"Prima di essere un rappresentante diplomatico del Papa, sono un sacerdote". Così descrive il suo nuovo ruolo monsignor Paul Richard Gallagher, nominato da Papa Francesco segretario vaticano per i rapporti con gli Stati, una sorta di ministro degli Esteri della Santa Sede. "Non sono proprio sicuro che fare il diplomatico pontificio sia una vocazione - afferma a Radio Vaticana - perché credo ci si debba impegnare molto a preservare gelosamente la vocazione sacerdotale, se vuoi fare qualcosa di veramente positivo".
Certamente, per mosignor Gallagher, "è una chiamata all’interno della Chiesa che penso sia ancora molto valida e possa dare un grande contributo alla Chiesa in termini di comunicazione e di rappresentanza, perché spiega le chiese locali a Roma e Roma alle chiese locali".

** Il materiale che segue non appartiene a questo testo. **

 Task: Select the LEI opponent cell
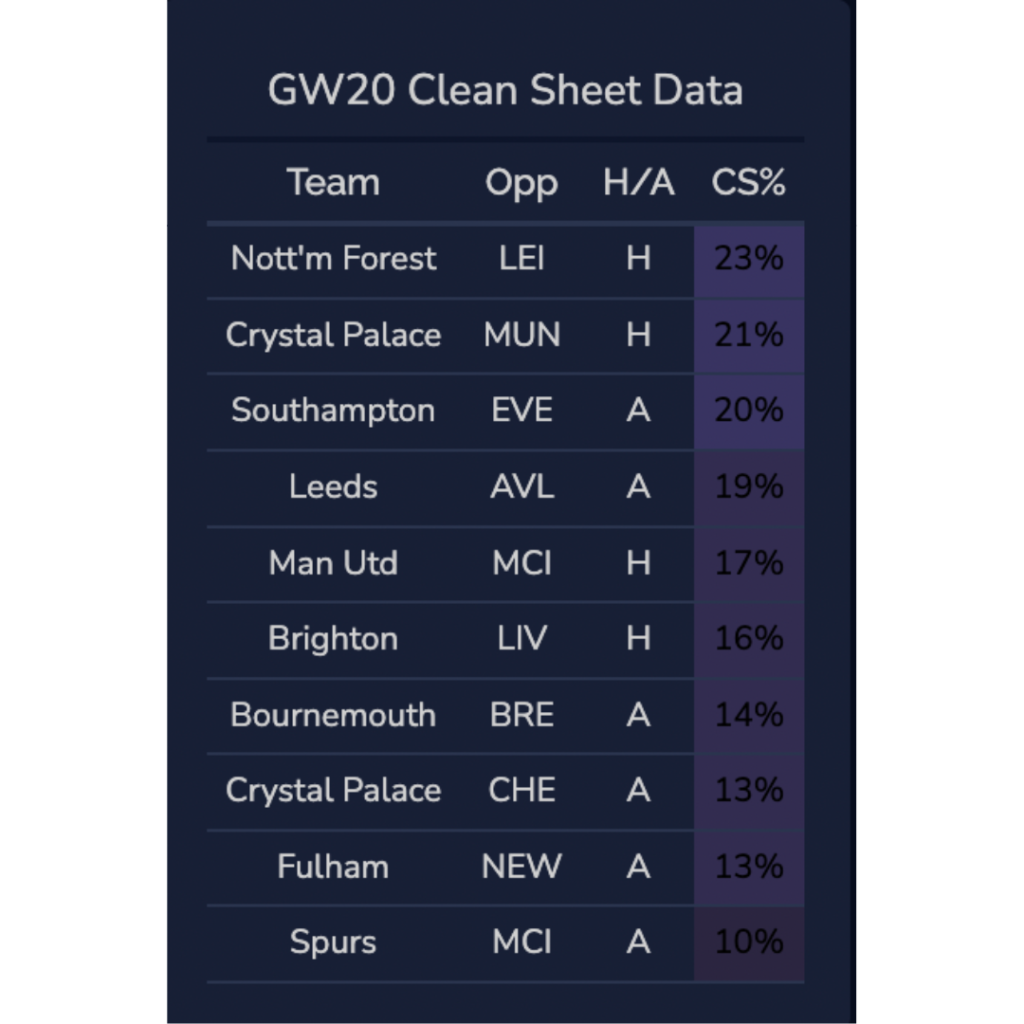[x=521, y=258]
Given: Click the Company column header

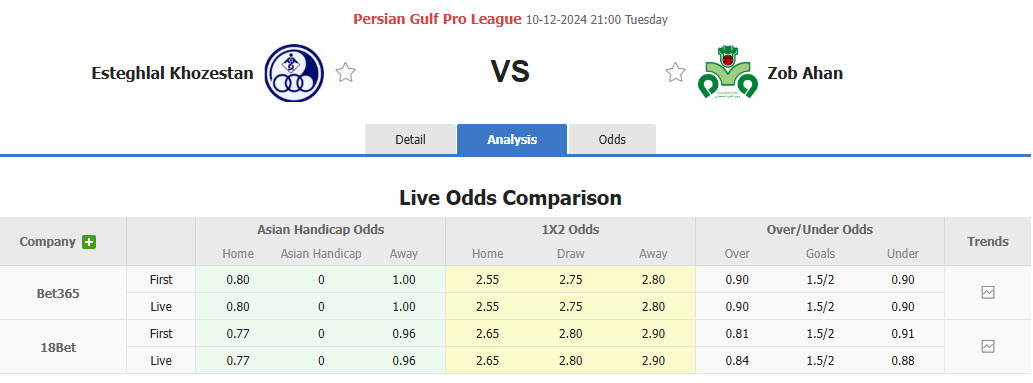Looking at the screenshot, I should [47, 241].
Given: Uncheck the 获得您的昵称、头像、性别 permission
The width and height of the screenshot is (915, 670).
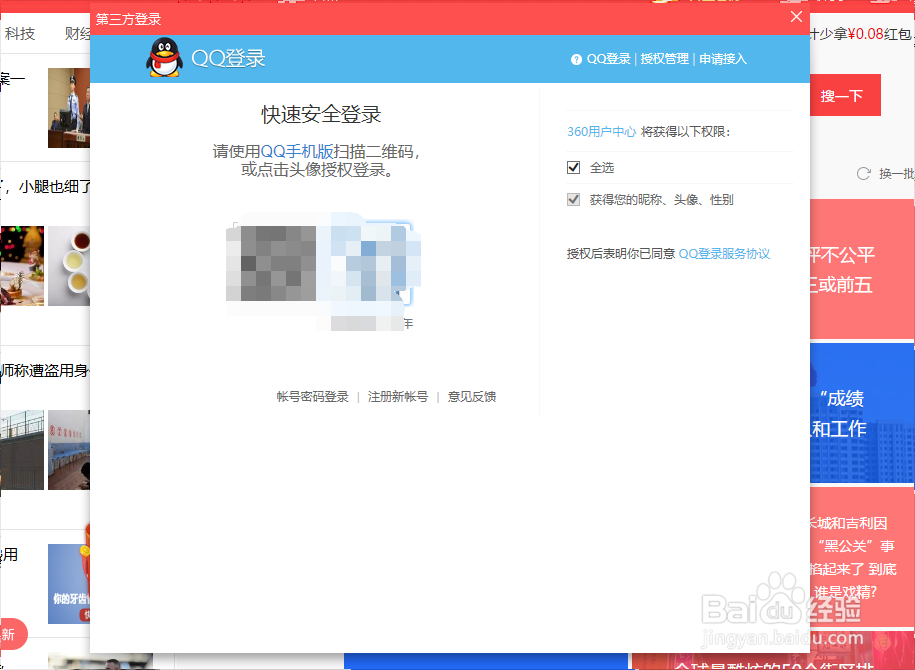Looking at the screenshot, I should [573, 199].
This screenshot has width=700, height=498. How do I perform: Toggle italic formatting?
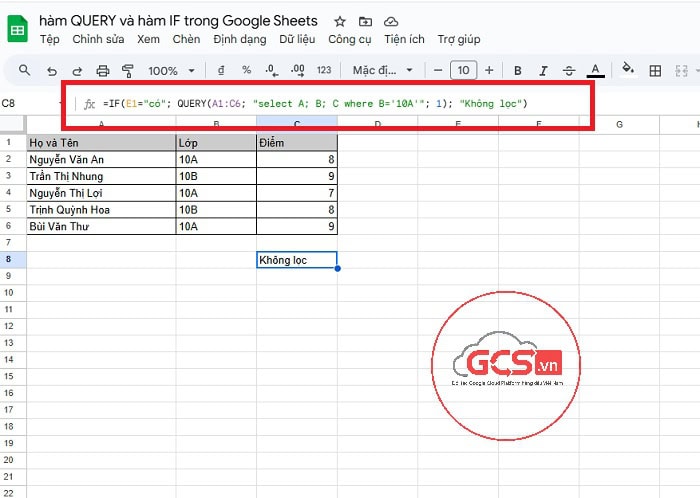[x=543, y=71]
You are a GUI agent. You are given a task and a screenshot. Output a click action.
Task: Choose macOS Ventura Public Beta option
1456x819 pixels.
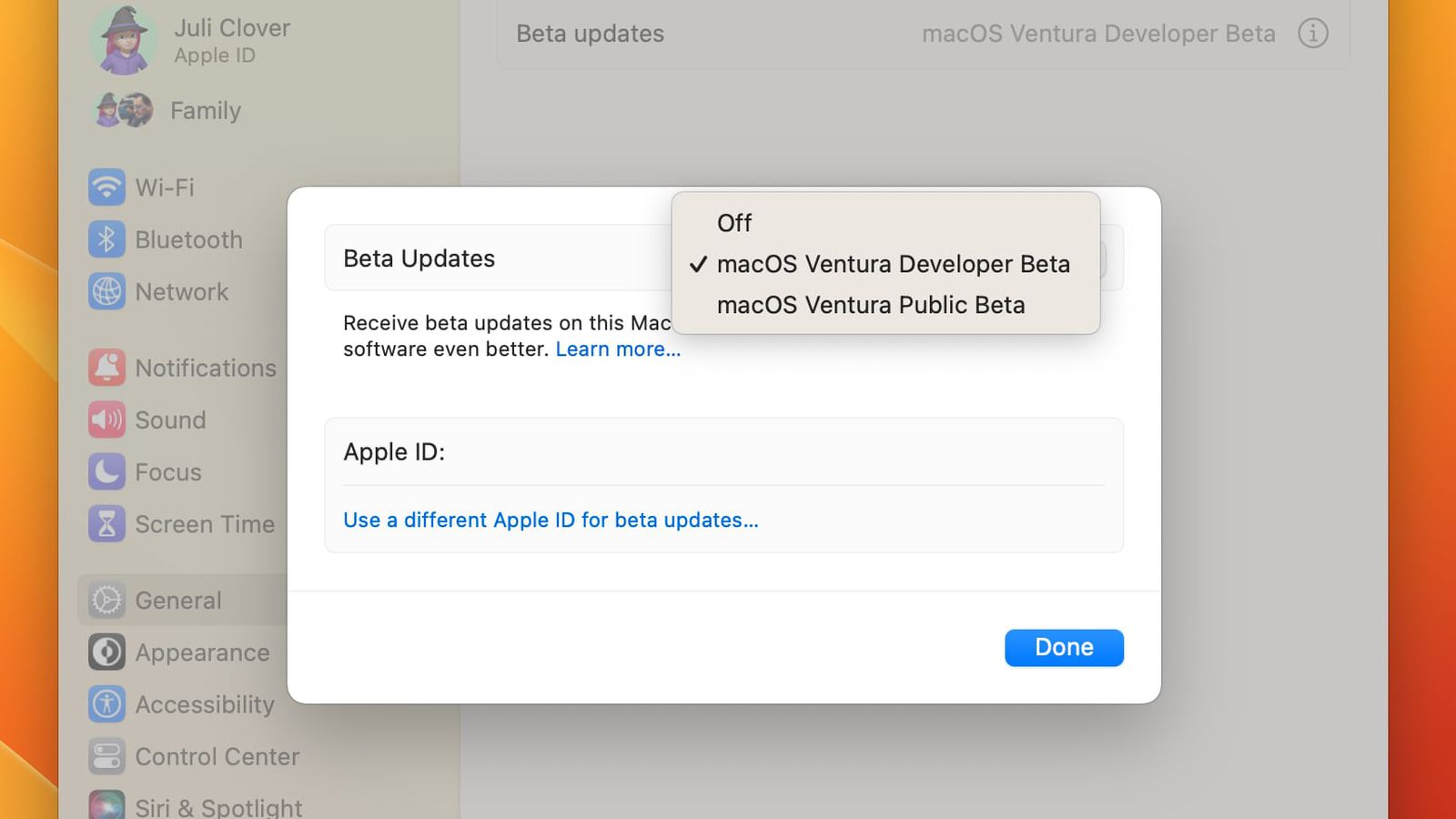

Ma quanto è importante mantenere i legami tra la Chiesa cattolica e i governi del mondo? "I critici - osserva Radio Vaticana - potrebbero dire 'voi rappresentate una religione, non avete bisogno di mantenere relazioni politico-diplomatiche'...". Risponde Gallagher: "E’ una questione storica, ci siamo evoluti così. Nella mia esperienza di nunzio apostolico, comunque, ho riscontrato veramente una minima ostilità verso la Santa Sede in quanto entità. Piuttosto, si riconosce in essa un grande valore. Si riconosce anche che lavoriamo e diamo un contributo ovviamente fondato sulla nostra fede, ma anche nell’esperienza e nella storia della nostra Chiesa".